*Exercise*: Scale the material that opens with the line containing "You are a GUI" and closes with the line containing "tap(21, 224)", both of those lines included. Reproduce every line in that span, requests too, but multiply each coordinate in the answers by 1.2, rounding to whole numbers with halves going up.

*Input rows*:
-*-*-

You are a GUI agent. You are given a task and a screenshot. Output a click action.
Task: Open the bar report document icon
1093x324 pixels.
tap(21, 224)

-*-*-

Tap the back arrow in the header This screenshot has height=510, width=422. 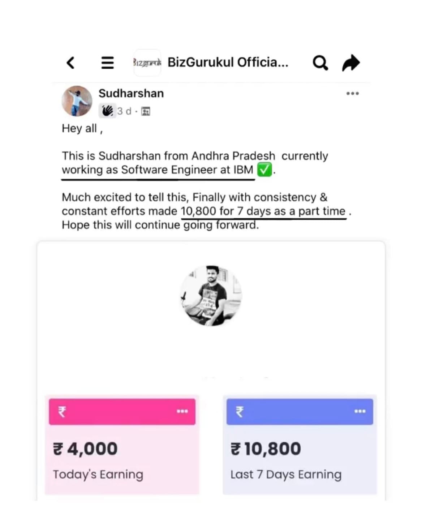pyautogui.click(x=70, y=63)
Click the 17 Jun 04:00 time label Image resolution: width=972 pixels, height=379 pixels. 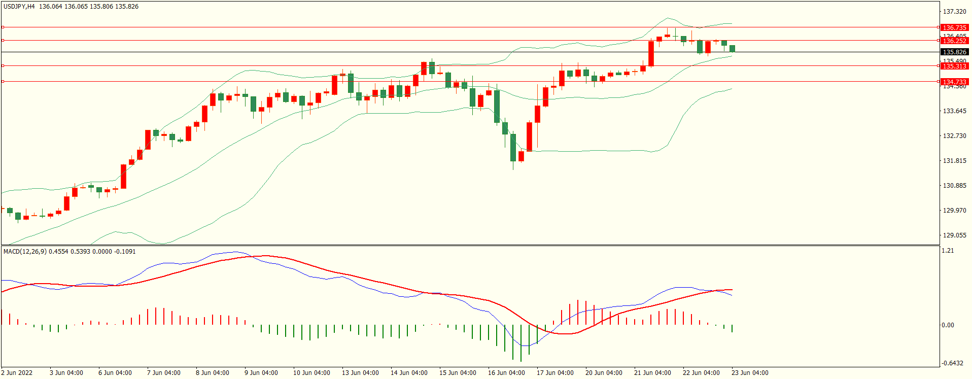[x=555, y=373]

-*-*-

*Task response*:
You are a GUI agent. You are given a task and a screenshot. Output a click action.
Task: Open the bar report document icon
1093x324 pixels.
tap(25, 269)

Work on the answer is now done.